Ryanair announces 14 new routes and demands an immediate advance on Montijo airport
Hot headed Ryanair boss Michael O’Leary said this week that the Portuguese government needed to pull its finger out and get on with building the new Lisbon airport at Montijo.
Announcing 14 new routes this summer, the colourful airline boss called on the government to “open the new airport immediately” (it hasn’t actually been decided on, let alone built) because it would put a stop to the high airport taxes that ANA – Aeroportos de Portugal (part of France’s Vinci Group) was charging in Lisbon.
“We are delighted to announce the biggest programme for the summer of 2024 in Portugal, where we have continued to grow and have opened 14 new routes. But unfortunately, the high taxes from the monopoly ANA are forcing companies like Ryanair to cut regional flights from and to Portugal”, he said at a press conference.
O’Leary said that Portugal didn’t need more studies and believed that Montijo had the capacity to meet the necessities of the sector.
Moreover, he said that Montijo airport would increase competition on Lisbon airport and have implications on the airport taxes charged by ANA.

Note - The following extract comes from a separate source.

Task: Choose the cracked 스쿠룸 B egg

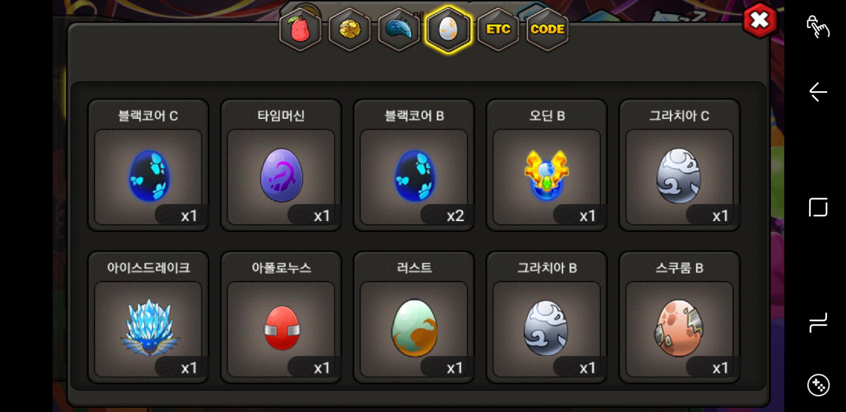Action: tap(680, 317)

“Alcochete is not the solution”, he said, and expressed the hope that the new government that resulted from the elections of March 10 would sort out the problem
Michael O’Leary also considered it “unacceptable” that the regulator ANAC – National Civil Aviation Authority had agreed to ANA’s tax hike of up to 17% and above inflation.
Ryanair’s new routes this summer are: Alicante, Stockholm, Belfast, Budapest, Krakow, Norwich, Marrakesh, Rome, Ibiza, Madrid, Pisa, Poznan and Tangier.